THE TASK - Your output should be each line from the material below that has the word "agent".

· · · · ·

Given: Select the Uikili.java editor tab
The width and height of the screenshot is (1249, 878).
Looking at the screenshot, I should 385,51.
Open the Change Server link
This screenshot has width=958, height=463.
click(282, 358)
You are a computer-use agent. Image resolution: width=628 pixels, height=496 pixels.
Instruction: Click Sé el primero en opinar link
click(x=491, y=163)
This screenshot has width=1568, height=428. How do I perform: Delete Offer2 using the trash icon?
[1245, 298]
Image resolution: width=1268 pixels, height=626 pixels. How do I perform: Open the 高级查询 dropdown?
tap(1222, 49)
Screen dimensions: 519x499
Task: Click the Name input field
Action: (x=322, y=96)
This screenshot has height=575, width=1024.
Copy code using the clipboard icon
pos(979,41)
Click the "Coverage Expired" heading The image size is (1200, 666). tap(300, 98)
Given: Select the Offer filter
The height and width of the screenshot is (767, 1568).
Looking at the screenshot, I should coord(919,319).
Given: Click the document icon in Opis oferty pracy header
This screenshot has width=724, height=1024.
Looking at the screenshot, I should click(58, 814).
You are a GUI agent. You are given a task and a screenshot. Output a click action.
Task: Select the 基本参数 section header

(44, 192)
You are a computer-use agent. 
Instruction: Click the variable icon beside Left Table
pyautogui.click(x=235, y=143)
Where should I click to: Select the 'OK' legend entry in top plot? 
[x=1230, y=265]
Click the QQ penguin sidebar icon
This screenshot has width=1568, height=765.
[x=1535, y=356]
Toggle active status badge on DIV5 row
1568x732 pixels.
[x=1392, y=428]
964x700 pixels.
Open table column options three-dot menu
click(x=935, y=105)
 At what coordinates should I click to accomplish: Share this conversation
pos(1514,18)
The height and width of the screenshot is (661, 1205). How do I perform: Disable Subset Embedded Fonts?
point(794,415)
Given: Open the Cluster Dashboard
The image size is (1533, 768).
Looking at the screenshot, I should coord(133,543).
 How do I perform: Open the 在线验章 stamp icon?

· · · · ·

REPLY TO THE TASK -
You are a computer-use agent. Image resolution: width=628 pixels, height=496 pixels.
You are a GUI agent. You are given a task and a screenshot. Output a click action.
You are a computer-use agent. 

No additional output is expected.